→ **Exercise instructions**
1. Using the passage on the Land Institute, answer each question, one per line:
(a) In what year did Jackson leave his teaching career?
(b) To which state did he return to found the Land Institute?
(c) What share of the earth's cultivated land goes to annual grain production?
2. Resume the passage on the Land Institute after its final sentence and write a continuation.

## START Text to read

In spite of the fact that we are producing more and cheaper food at the cash register than at any time in world history, we are doing so at the price of non-renewable resources–petroleum, minerals and our precious topsoil–that will all be exhausted in the near future. And when we factor in the tax money we pay to subsidize our industrial food supply grown on nutrient-deficient soils that no longer support good health, our cheap food supply becomes an illusion.

History and recent research convinced Jackson that natural, self-sustaining ecosystems around the world out-produce industrial agriculture every time. In 1976, he gave up a prestigious teaching career with its good salary, pension and countless other benefits as Chairman of the nation's first Environmental Studies Program at California State University, Sacramento, and returned to his native Kansas for what some would call a vow of poverty, where he established the Land Institute to pursue his dream of a sustainable agriculture based on perennial, poly-crop production.

Jackson was told it would take him more than his lifetime to accomplish the task he had laid out for the Land Institute. He simply replied that if it took a man a lifetime to accomplish his life's work, he was not aiming high enough.

With 70% of the earth's cultivated land devoted to annual grain production, Jackson chose to start developing perennial grains that would eliminate the wasteful and destructive practice of annual tillage.

## END Text to read
## START Supplied data

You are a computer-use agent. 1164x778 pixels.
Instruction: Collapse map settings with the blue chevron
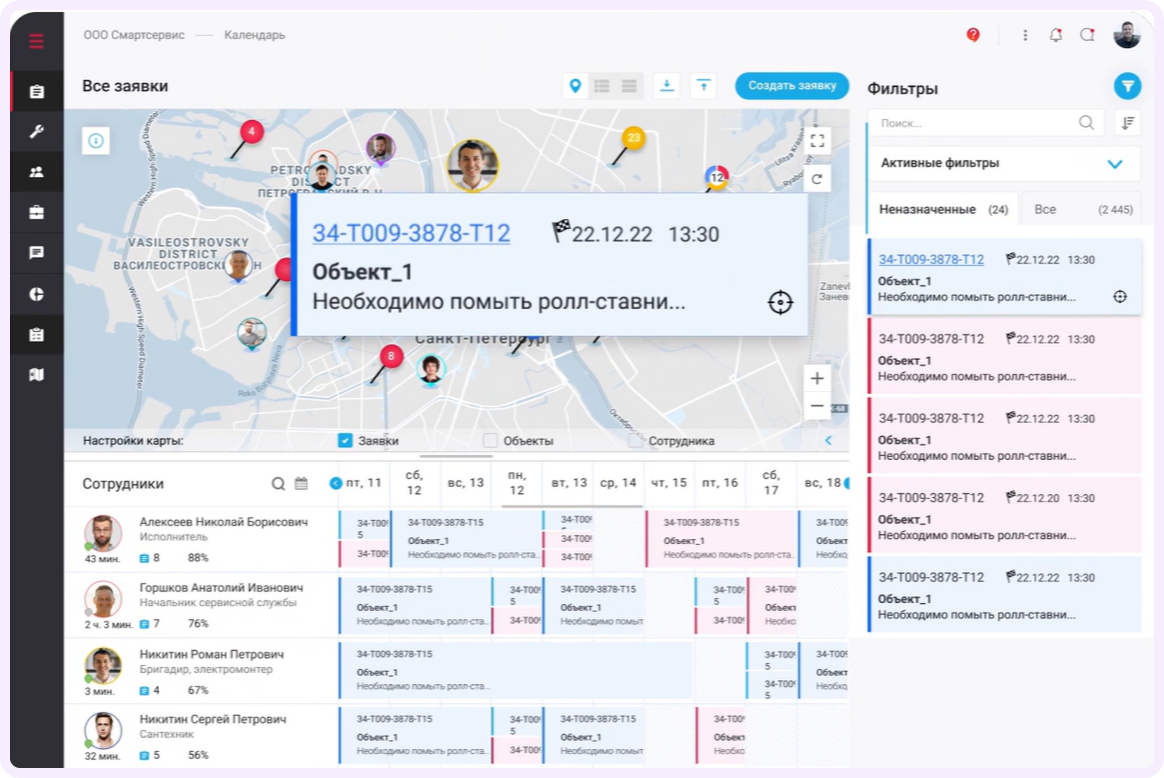(x=828, y=440)
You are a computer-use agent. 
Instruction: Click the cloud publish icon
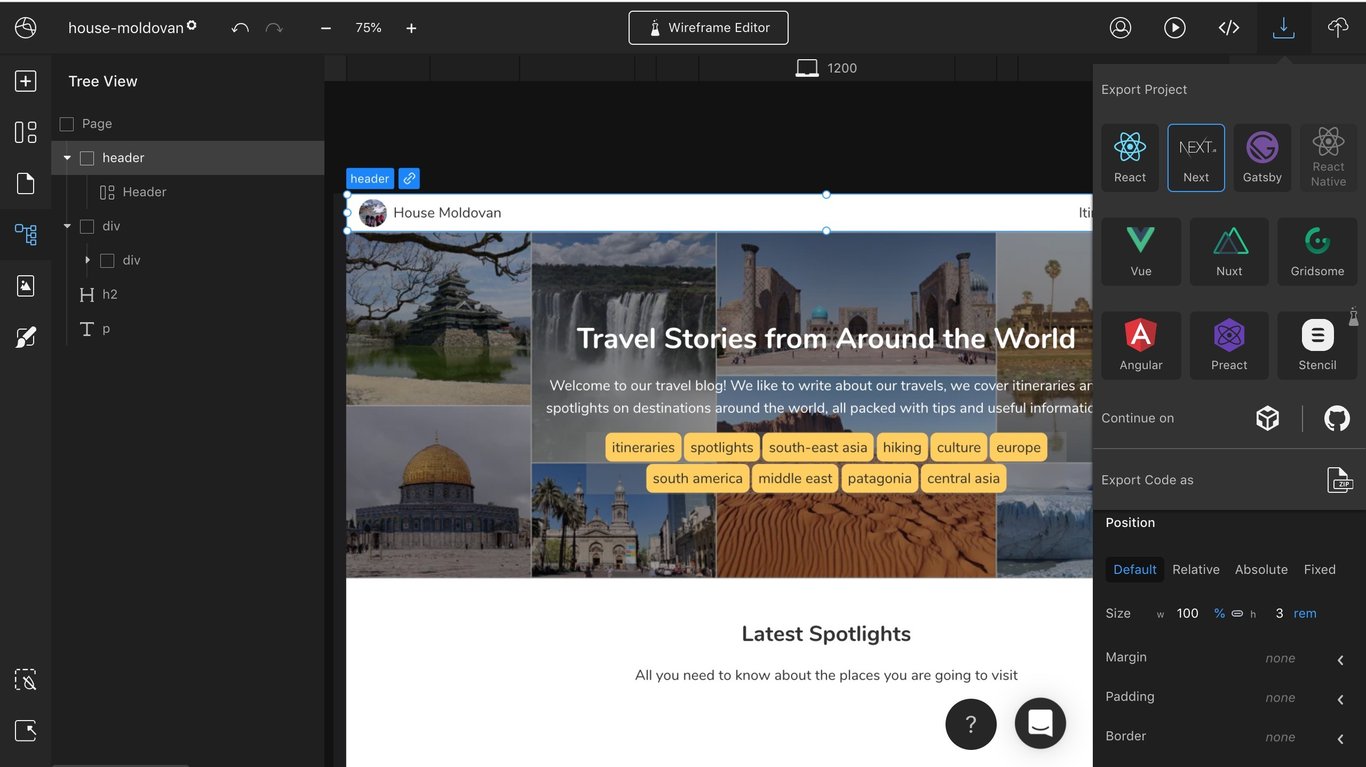(1338, 28)
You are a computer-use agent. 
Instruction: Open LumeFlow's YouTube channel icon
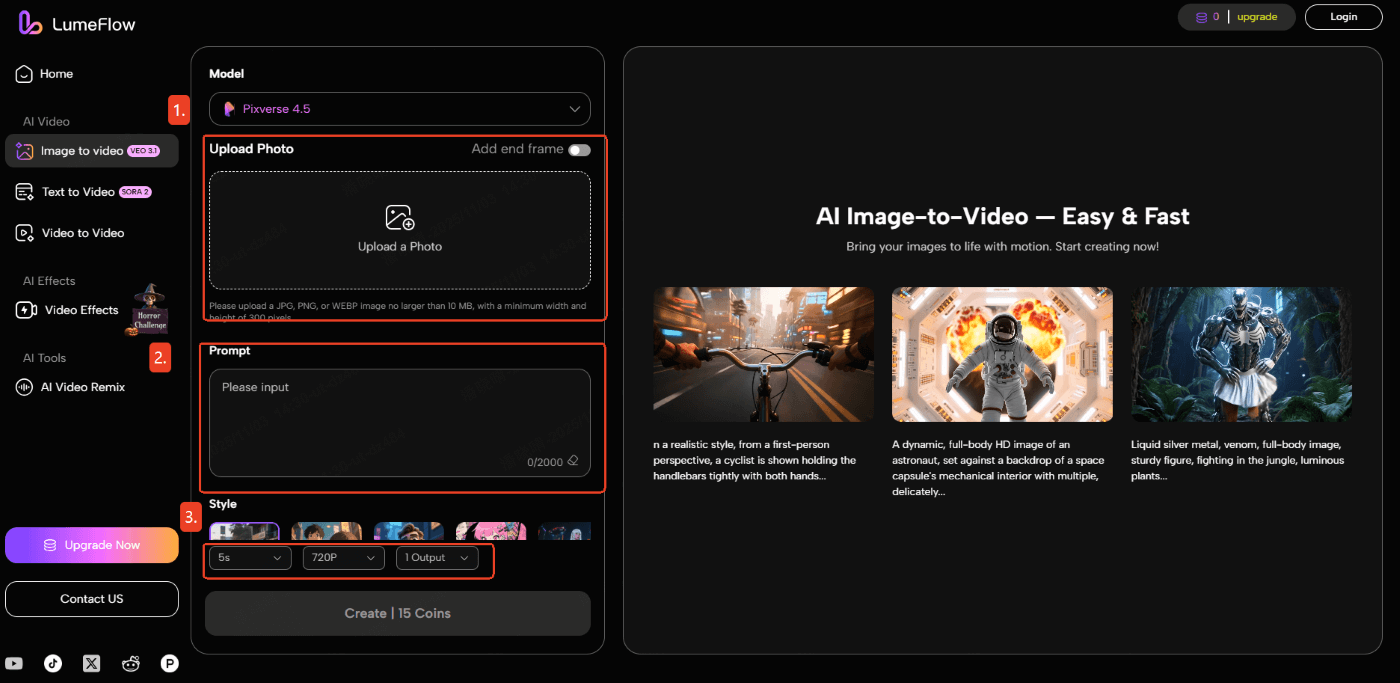coord(15,663)
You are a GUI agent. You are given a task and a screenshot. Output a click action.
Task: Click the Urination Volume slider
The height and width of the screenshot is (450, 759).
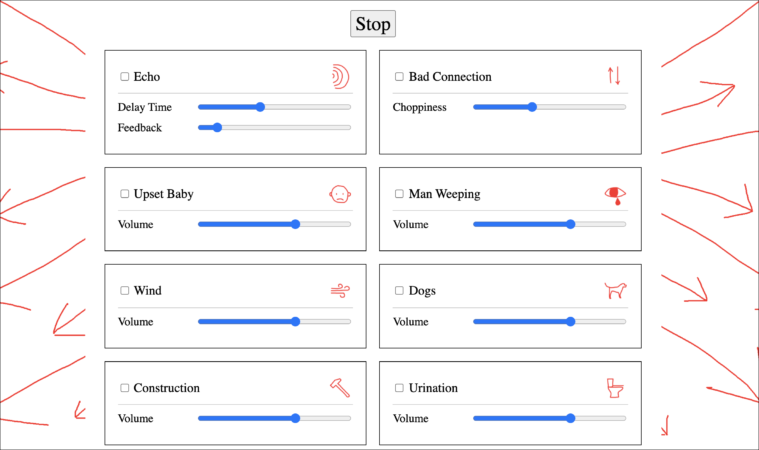click(549, 418)
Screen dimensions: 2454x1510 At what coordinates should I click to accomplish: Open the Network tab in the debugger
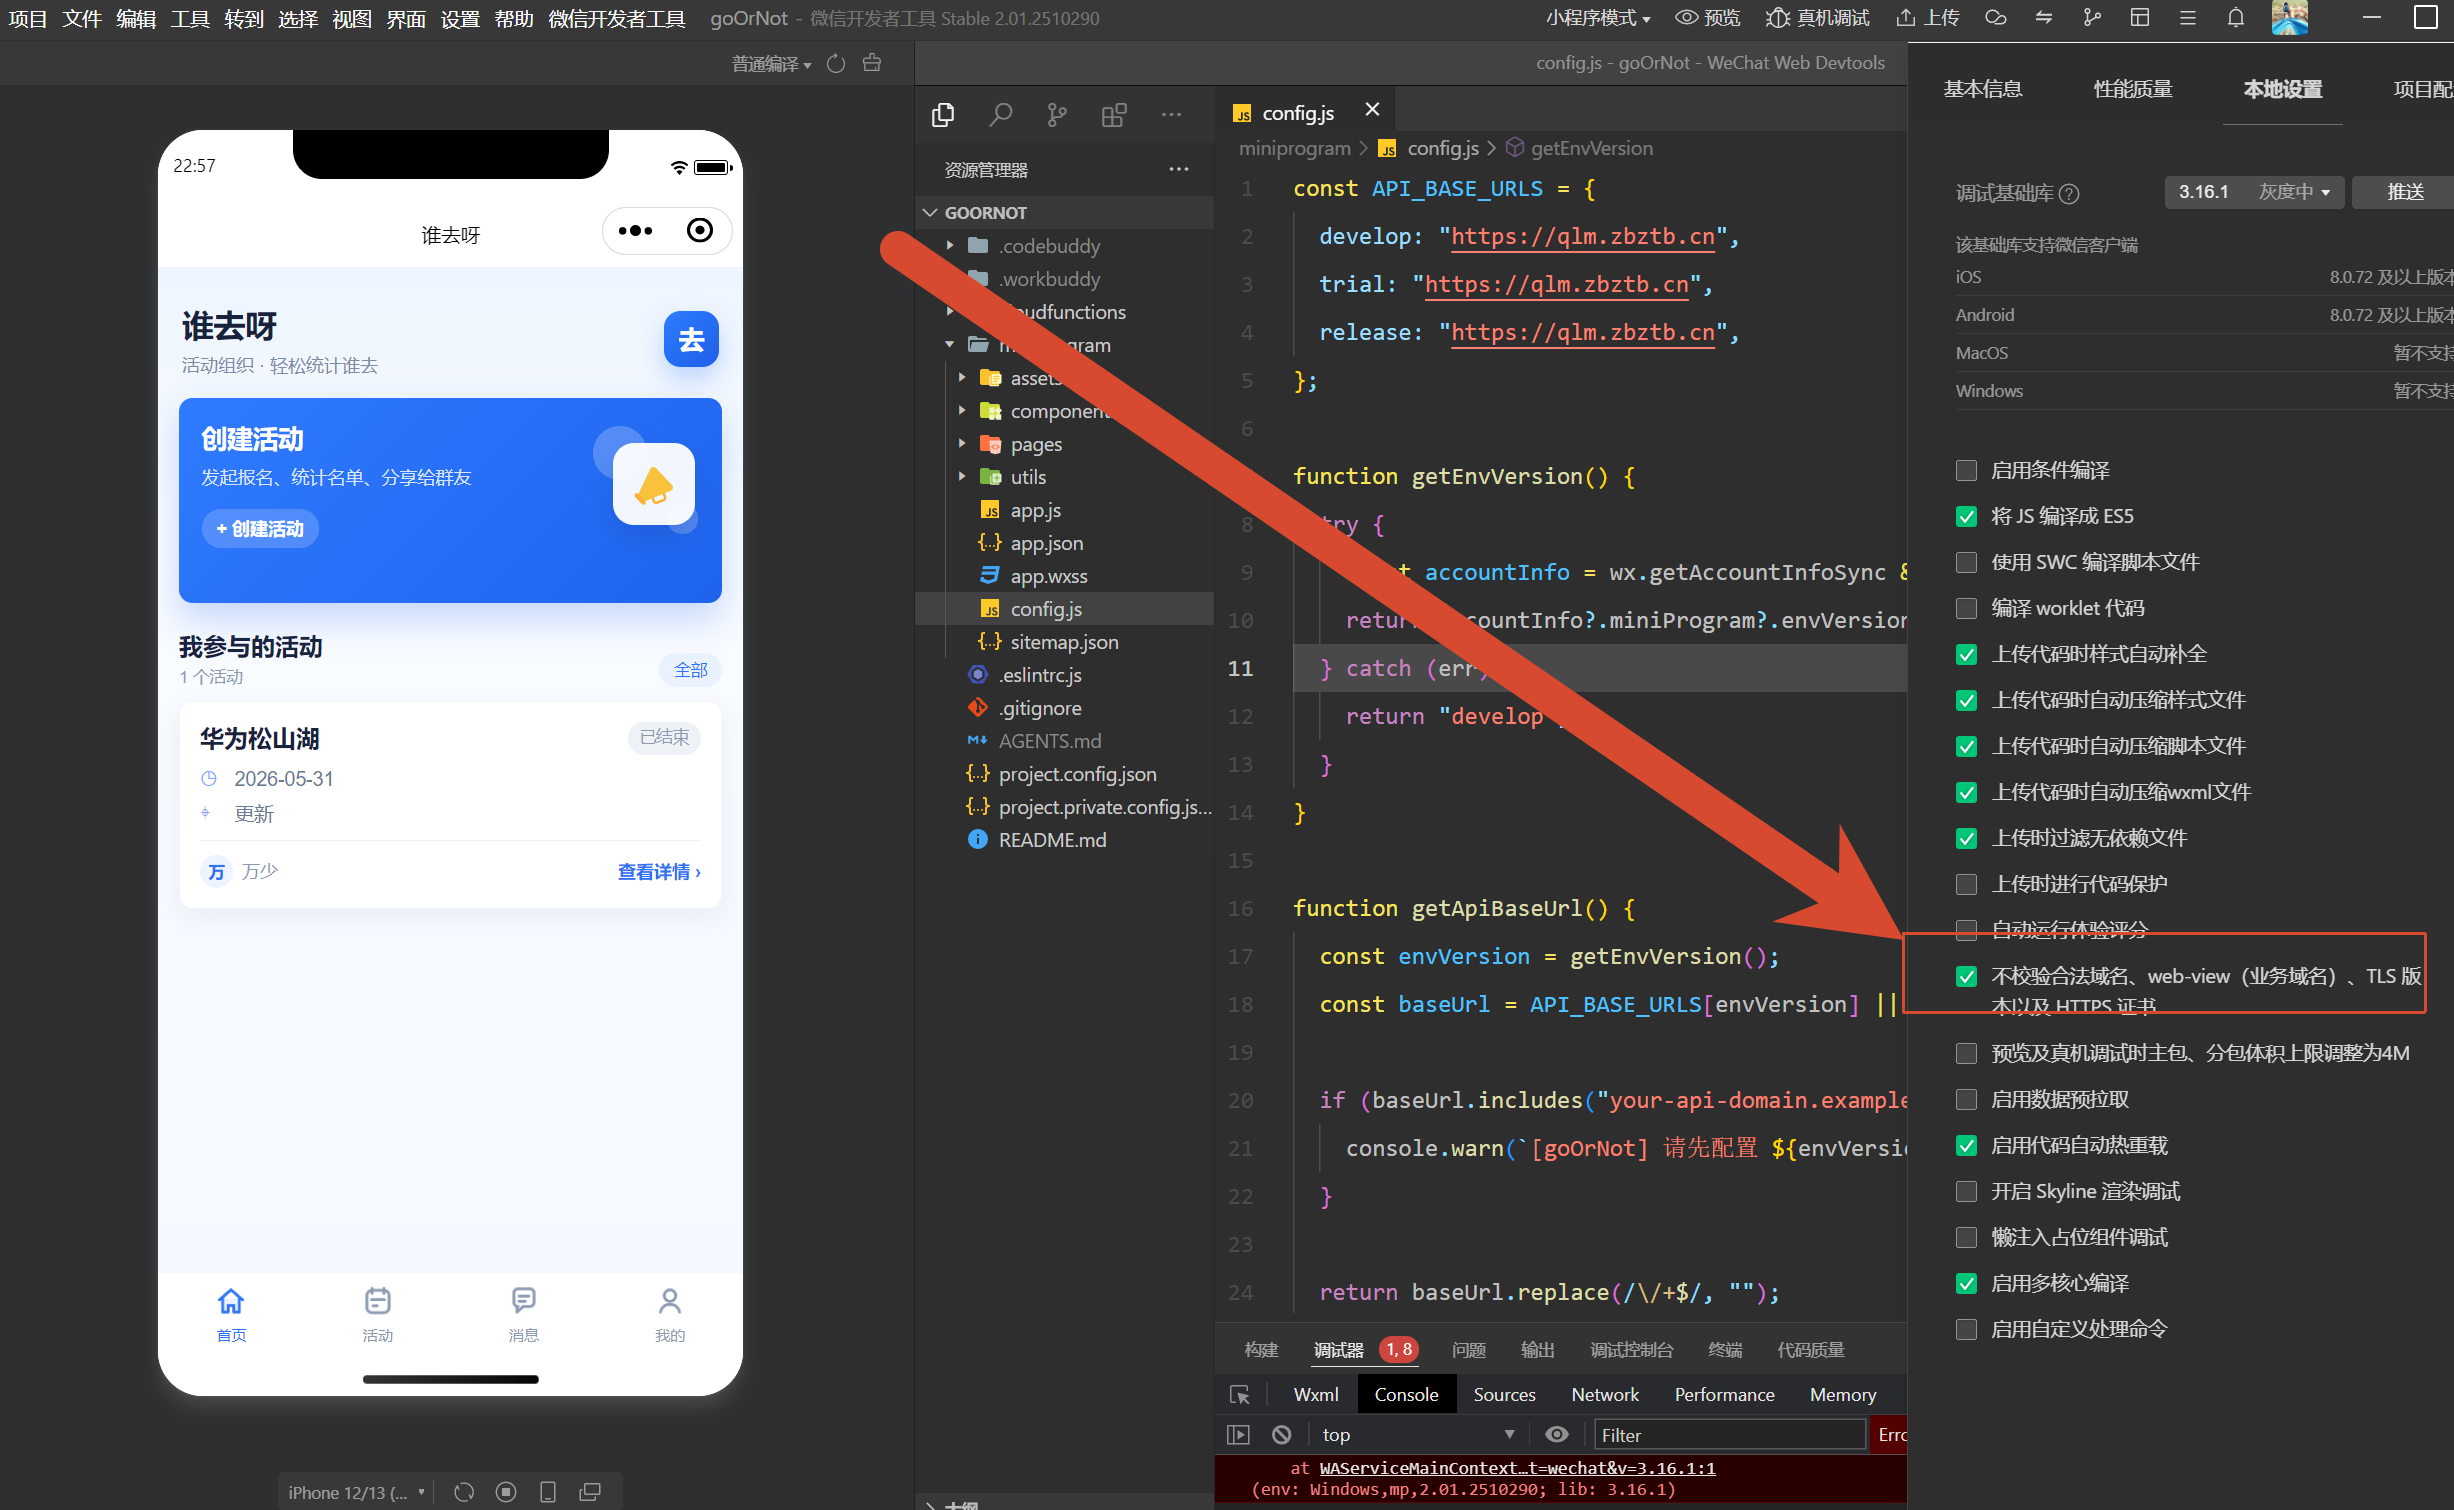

## END Supplied data

→ **Answers by task**
1.
(a) 1976
(b) Kansas
(c) 70%

2.
Intermediate wheatgrass is a perennial relative of annual wheat and has the potential of being a grain producer on its own. Work is being done to develop that potential and countless crosses have been made with annual wheat which they are working with to refine and develop into heavier producing perennial strains.

In the barn at Malabar, Jackson unfurled a huge banner that must have been over fifteen feet tall and about three feet wide. The beam it was hung from was not high enough to display the full length of the banner. But on one side of the panel was a picture of a two-foot, domestic wheat plant with its sixteen or so inch root system still intact. Beside it by comparison was an annual wheatgrass plant probably not more than a foot tall but with a massive, thick root system close to fifteen feet long. The root system of the annual wheatgrass grows a little each year and is there to probe the subsoil for nutrients and water far beyond the reach of the shallow-rooted, domestic wheat plant.

Plant breeders at the Land Institute are working with many crosses of wheatgrass and domestic wheats. The resulting hybrids are being field tested, refined and improved in a long and painstaking process that is producing heavy yielding, long-lived perennial wheat producers.

Sorghum is a hardy, drought-resistant annual grain and forage crop in North America and food staple in many parts of the world. My neighbors grow it to make sorghum syrup or molasses. It is being hybridized with the perennial species Sorghum halepense to develop perennial varieties.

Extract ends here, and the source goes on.